Do you know what a pendulum is? It's just a small object at the end of a string that oscillates back and forth due to gravity. As you could probably guess, this is also a sort of simple harmonic motion, though only for certain cases. The oscillatory motion of a pendulum is very similar to rotation, so we will be using techniques of torque rather than just force analysis.
Our first kind of pendulum is a simple pendulum, consisting of a small point object hung by a massless string of some length that is set to oscillate. As the name suggests, it is the most simple kind of pendulum we'll be talking about here.
Figure 1: The existence of a simple pendulum implies the existence of a complex pendulum. The simple pendulum can be analyzed using forces. At each point in the pendulum's motion, the string will make some angle $\theta$ with the vertical. Gravity is the only force that causes a torque about the pivot point in the ceiling and causes the bob to rotate, so we can figure out the torque due to gravity in terms of the bob's mass $m$, the angle $\theta$ and the string length $L$. Only the perpendicular component causes a torque.
$$ \tau = - mg \sin \theta L $$ $$ mL^2 \alpha = - mg \sin \theta L $$ $$ \alpha = - \dfrac{g}{L} \sin \theta $$ We have angular acceleration related to angular position, but it's not in the exact form $\alpha = - \omega ^2 \theta $ needed for simple harmonic motion. We next want to use an approximation technique, where we can approximate $\sin \theta \approx \theta $ for small angles, typically angles less than $15 \degree$. If you've noticed, we are actually just taking the first term in the Taylor expansion for $\sin \theta$ as an approximation.
What this means is that the pendulum is actually not perfectly simple harmonic in nature, but rather can deviate quite a bit from traditional simple harmonic motion if the angles are large! Most of the time, we will deal with small angles, so the motion is very close to simple harmonic in nature and is just approximated as simple harmonic. After we do the approximation, we are left with the new equation:
$$ \alpha = - \dfrac{g}{L} \theta $$ From this, we can conclude that:
$$ \omega = \sqrt{\dfrac{g}{L} } $$ This result holds for a simple pendulum set to oscilalte at small angles. Of course, this lets us write the period and frequency as well.
$$ T = 2\pi \sqrt{\dfrac{L}{g} }$$ $$ f = \dfrac{1}{2\pi} \sqrt{\dfrac{g}{L} } $$ Notice that mass is nowhere to be seen. The mass of the object does not affect the oscillation period! The only things you can do to change it are to change the gravity (which is usually unfeasible) or to change the length of the string (which is much more feasible). The math for the pendulum is a bit more complex than for the spring-block oscillator, so I will not go through the entire derivation here. It uses rotational dynamics methods to relate angular acceleration and angular position, then determines the frequency of oscillation from there. The only things in consideration are the gravitational acceleration and the length of the string holding the pendulum bob.
$$ \omega = \sqrt{\dfrac{g}{L} } $$ Once we have that, we can write the period and frequency relatively easily, by folliwng the formulas we were given before.
$$ T = 2\pi \sqrt{\dfrac{L}{g} }$$ $$ f = \dfrac{1}{2\pi} \sqrt{\dfrac{g}{L} } $$ I had stated that this was a type of simple harmonic motion, but that's sort of a lie. See, this kind of motion is only very close to simple harmonic and is approximated as simple harmonic. The approximation is very good if the maximum angle that the pendulum swings up to is less than $15 \degree$, and starts to break down at larger angles. We won't be worrying about that here, though.

Data extract:
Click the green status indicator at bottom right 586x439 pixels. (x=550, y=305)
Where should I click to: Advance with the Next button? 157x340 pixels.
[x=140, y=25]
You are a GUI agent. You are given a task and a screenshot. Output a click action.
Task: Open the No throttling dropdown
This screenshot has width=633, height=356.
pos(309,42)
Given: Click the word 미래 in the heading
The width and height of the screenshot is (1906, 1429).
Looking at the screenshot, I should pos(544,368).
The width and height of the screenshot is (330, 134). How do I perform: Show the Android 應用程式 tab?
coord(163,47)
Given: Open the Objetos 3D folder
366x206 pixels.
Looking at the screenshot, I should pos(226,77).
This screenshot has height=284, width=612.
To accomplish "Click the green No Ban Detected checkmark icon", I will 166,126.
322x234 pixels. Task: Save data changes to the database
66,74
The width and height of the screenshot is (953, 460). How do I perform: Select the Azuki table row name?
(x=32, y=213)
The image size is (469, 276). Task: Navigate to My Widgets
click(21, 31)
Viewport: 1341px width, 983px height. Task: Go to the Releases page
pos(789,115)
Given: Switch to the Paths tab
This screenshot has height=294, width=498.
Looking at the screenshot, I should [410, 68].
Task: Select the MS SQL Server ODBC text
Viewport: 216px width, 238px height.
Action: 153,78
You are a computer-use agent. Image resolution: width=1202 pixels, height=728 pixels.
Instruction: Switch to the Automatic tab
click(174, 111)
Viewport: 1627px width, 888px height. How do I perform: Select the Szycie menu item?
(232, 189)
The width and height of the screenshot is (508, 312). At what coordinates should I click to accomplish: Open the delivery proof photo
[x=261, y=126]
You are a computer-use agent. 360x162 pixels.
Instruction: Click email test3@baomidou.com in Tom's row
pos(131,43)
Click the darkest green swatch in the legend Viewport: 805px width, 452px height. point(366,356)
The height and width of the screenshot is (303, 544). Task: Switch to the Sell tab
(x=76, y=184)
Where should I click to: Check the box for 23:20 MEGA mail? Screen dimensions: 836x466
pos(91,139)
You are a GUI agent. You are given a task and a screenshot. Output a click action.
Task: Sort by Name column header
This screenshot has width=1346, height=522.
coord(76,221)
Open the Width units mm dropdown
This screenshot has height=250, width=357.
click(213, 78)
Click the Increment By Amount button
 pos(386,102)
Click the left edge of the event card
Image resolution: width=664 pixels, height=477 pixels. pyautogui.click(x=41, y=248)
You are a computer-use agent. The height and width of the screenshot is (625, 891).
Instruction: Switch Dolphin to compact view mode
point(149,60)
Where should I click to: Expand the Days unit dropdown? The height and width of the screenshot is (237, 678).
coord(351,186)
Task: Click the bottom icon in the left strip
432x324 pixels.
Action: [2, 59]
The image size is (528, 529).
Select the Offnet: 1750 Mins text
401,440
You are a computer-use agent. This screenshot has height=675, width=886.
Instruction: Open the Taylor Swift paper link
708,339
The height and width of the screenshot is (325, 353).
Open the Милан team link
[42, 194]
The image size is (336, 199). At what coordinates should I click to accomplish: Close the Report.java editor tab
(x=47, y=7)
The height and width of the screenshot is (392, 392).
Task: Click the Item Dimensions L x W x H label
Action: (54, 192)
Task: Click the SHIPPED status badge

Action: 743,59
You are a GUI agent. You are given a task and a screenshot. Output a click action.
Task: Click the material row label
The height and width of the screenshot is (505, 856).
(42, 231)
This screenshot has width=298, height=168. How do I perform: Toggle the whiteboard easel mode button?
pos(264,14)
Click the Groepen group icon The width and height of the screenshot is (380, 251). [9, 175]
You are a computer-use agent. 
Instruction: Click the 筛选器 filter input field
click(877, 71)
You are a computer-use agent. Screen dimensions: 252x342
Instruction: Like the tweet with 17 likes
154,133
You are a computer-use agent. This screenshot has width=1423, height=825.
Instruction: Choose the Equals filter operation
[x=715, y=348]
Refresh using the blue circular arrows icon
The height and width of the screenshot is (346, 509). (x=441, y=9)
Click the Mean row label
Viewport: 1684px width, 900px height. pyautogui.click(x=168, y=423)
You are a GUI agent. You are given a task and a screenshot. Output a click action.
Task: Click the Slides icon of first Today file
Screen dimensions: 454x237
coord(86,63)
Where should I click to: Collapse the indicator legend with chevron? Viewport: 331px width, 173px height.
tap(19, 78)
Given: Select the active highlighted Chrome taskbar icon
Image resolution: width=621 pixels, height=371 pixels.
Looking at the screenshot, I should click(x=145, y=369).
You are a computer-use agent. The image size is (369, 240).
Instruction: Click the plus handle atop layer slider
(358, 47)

Given exercise 1:
List the three quantities that the pendulum text uses to express the torque due to gravity on the bob.
Given exercise 2:
According to the pendulum text, what maximum swing angle keeps the simple harmonic approximation very good?
Given exercise 3:
Summarize the pendulum text in two sentences.

Written answer 1:
The bob's mass m
The angle θ
The string length L

Written answer 2:
An angle less than 15°.

Written answer 3:
A simple pendulum, a point object on a massless string, is analyzed through the torque of gravity about the pivot, and the small-angle approximation sin θ ≈ θ gives ω = √(g/L), with period T = 2π√(L/g). The period does not depend on the bob's mass, and the motion is only approximately simple harmonic, with the approximation very good below 15° and breaking down at larger angles.